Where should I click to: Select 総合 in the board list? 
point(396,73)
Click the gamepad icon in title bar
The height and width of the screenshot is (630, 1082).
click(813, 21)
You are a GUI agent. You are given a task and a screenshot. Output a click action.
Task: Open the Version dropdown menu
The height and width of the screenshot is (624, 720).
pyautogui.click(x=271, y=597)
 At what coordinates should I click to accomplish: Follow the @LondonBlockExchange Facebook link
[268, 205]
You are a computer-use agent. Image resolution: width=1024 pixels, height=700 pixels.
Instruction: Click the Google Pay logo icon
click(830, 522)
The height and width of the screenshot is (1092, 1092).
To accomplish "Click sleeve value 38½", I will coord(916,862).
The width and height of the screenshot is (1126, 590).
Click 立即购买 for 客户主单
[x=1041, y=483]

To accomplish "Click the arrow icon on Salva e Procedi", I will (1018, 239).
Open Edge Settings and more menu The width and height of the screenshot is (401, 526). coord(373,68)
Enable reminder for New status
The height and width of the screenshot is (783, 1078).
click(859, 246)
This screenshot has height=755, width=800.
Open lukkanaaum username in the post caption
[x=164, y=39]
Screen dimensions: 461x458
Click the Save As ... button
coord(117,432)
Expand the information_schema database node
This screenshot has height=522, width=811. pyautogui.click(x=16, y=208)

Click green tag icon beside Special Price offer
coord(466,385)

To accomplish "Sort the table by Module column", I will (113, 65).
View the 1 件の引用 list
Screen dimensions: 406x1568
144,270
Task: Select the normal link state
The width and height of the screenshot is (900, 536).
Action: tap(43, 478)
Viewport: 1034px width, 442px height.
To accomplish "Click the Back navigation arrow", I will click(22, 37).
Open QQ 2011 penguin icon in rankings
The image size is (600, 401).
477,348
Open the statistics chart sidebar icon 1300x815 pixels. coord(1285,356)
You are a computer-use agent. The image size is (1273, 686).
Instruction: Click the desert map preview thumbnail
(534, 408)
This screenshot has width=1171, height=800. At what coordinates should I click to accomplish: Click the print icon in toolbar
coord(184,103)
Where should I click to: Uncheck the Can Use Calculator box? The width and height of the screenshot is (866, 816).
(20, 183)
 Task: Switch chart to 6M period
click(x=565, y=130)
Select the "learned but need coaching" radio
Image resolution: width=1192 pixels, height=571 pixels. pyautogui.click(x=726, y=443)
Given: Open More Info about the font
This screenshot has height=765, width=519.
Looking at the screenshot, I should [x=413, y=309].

TASK DIRECTIONS =>
In full and without error, restate the data.

EXERCISE RESULT =>
Where should I click to: Select 総合 in the board list? 
point(396,73)
Click the gamepad icon in title bar
The height and width of the screenshot is (630, 1082).
click(813, 21)
You are a GUI agent. You are given a task and a screenshot. Output a click action.
Task: Open the Version dropdown menu
The height and width of the screenshot is (624, 720).
pyautogui.click(x=271, y=597)
 At what coordinates should I click to accomplish: Follow the @LondonBlockExchange Facebook link
[268, 205]
You are a computer-use agent. Image resolution: width=1024 pixels, height=700 pixels.
Instruction: Click the Google Pay logo icon
click(830, 522)
The height and width of the screenshot is (1092, 1092).
To accomplish "Click sleeve value 38½", I will coord(916,862).
The width and height of the screenshot is (1126, 590).
Click 立即购买 for 客户主单
[x=1041, y=483]

To accomplish "Click the arrow icon on Salva e Procedi", I will (1018, 239).
Open Edge Settings and more menu The width and height of the screenshot is (401, 526). coord(373,68)
Enable reminder for New status
The height and width of the screenshot is (783, 1078).
click(859, 246)
This screenshot has height=755, width=800.
Open lukkanaaum username in the post caption
[x=164, y=39]
Screen dimensions: 461x458
Click the Save As ... button
coord(117,432)
Expand the information_schema database node
This screenshot has height=522, width=811. pyautogui.click(x=16, y=208)

Click green tag icon beside Special Price offer
coord(466,385)

To accomplish "Sort the table by Module column", I will (113, 65).
View the 1 件の引用 list
Screen dimensions: 406x1568
144,270
Task: Select the normal link state
The width and height of the screenshot is (900, 536).
Action: tap(43, 478)
Viewport: 1034px width, 442px height.
To accomplish "Click the Back navigation arrow", I will click(22, 37).
Open QQ 2011 penguin icon in rankings
The image size is (600, 401).
477,348
Open the statistics chart sidebar icon 1300x815 pixels. coord(1285,356)
You are a computer-use agent. The image size is (1273, 686).
Instruction: Click the desert map preview thumbnail
(534, 408)
This screenshot has width=1171, height=800. At what coordinates should I click to accomplish: Click the print icon in toolbar
coord(184,103)
Where should I click to: Uncheck the Can Use Calculator box? The width and height of the screenshot is (866, 816).
(20, 183)
 Task: Switch chart to 6M period
click(x=565, y=130)
Select the "learned but need coaching" radio
Image resolution: width=1192 pixels, height=571 pixels. pyautogui.click(x=726, y=443)
Given: Open More Info about the font
This screenshot has height=765, width=519.
Looking at the screenshot, I should [x=413, y=309].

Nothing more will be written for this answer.